MongoDB aggregation $group stage by already created values / variable from outside


Imaging I have an array of objects, available before the aggregate query:

const groupBy = [
  {
    realm: 1,
    latest_timestamp: 1318874398, //Date.now() values, usually different to each other
    item_id: 1234, //always the same
  },
  {
    realm: 2,
    latest_timestamp: 1312467986, //actually it's $max timestamp field from the collection
    item_id: 1234,
  },
  {
    realm: ..., //there are many of them
    latest_timestamp: ...,
    item_id: 1234,
  },
  {
    realm: 10,
    latest_timestamp: 1318874398, //but sometimes then can be the same
    item_id: 1234,
  },
]

And collection (example set available on MongoPlayground) with the following schema:

  {
    realm: Number,
    timestamp: Number,
    item_id: Number,
    field: Number, //any other useless fields in this case
  }

My problem is, how to $group the values from the collection via the aggregation framework by using the already available set of data (from groupBy) ?

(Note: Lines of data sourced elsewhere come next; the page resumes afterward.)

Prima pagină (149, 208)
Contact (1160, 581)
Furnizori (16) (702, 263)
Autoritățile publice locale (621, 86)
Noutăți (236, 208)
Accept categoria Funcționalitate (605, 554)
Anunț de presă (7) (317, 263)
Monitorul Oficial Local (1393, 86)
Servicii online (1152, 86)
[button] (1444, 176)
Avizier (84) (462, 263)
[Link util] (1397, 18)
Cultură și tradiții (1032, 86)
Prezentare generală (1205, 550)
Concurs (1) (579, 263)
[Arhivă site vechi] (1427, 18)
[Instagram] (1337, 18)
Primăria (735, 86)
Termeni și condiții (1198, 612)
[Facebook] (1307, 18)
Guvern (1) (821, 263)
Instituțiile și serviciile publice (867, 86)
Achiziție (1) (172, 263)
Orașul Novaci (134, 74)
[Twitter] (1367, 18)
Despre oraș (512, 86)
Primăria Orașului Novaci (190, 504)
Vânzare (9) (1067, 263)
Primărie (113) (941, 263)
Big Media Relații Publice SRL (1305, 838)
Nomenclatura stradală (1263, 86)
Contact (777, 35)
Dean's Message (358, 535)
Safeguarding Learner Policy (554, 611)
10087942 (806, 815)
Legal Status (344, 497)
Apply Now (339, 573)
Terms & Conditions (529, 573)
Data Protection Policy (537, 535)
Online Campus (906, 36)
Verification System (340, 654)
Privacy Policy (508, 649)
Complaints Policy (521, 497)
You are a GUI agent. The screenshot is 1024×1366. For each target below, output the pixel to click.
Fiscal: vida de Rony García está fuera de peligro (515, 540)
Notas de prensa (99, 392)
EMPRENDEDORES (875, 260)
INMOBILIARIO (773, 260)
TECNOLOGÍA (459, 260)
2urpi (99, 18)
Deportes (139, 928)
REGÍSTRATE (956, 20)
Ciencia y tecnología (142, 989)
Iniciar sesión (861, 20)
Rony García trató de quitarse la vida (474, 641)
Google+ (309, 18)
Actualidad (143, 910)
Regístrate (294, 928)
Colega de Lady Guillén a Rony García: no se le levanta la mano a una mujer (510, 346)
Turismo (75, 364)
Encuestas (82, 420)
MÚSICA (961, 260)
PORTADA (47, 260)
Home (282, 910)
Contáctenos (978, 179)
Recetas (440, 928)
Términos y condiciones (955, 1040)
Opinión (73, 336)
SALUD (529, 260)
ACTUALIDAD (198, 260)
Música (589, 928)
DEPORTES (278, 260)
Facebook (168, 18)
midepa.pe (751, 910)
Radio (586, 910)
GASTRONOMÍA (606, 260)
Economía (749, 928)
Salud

What have been tried already.

Okay, let skip crap ideas, like:

for (const element of groupBy) {
  //array of `find` queries
}

My current working aggregation query is something like that:

      //first stage
      {
         $match: { 
           "item": 1234
           "realm" [1,2,3,4...,10]
         }
      },
      {
        $group: {
          _id: {
            realm: '$realm',
          },
          latest_timestamp: {
            $max: '$timestamp',
          },
          data: {
            $push: '$$ROOT',
          },
        },
      },
      {
        $unwind: '$data',
      },
      {
        $addFields: {
          'data.latest_timestamp': {
            $cond: {
              if: {
                $eq: ['$data.timestamp', '$latest_timestamp'],
              },
              then: '$latest_timestamp',
              else: '$$REMOVE',
            },
          },
        },
      },
      {
        $replaceRoot: {
          newRoot: '$data',
        },
      },
      //At last, after this stages I can do useful job

but I found it a bit obsolete, and I already heard that using [.mapReduce][1] could solve my problem a bit faster, than this query. (But official docs doesn't sound promising about it) Does it true?

As for now, I am using 4 or 5 stages, before start working with useful (for me) documents.

Recent update:

I have checked the $facet stage and I found it curious for this certain case. Probably it will help me out.

For what it's worth:

After receiving documents after the necessary stages I am building a representative cluster chart, that you may also know as a heatmap Heatmap

After that I was iterating each document (or array of objects) one-by-one to find their correct x and y coordinated in place which should be:

[
  { 
    x: x (number, actual $price), 
    y: y (number, actual $realm),
    value: price * quantity,
    quantity: sum_of_quantity_on_price_level
  }
]

As for now, it's old awful code with for...loop inside each other, but in the future, I will be using $facet => $bucket operators for that kind of job.


Solution

  • So, I have found an answer to my question in another, but relevant way.

    I was thinking about using $facet operator and to be honest, it's still an option, but using it, as below is a bad practice.

    //building $facet query before aggregation
    
    const ObjectQuery = {}
    for (const realm of realms) {
      Object.assign(ObjectQuery, { `${realm.name}` : [ ... ] }
    }
    
    //mongoose query here
    aggregation([{
        $facet: ObjectQuery
      },
      ...
    ])
    

    So, I have chosen a $project stage and $switch operator to filter results, such as $groups do.

    Also, using MapReduce could also solve this problem, but for some reason, the official Mongo docs recommends to avoid using it, and choose aggregation: $group and $merge operators instead.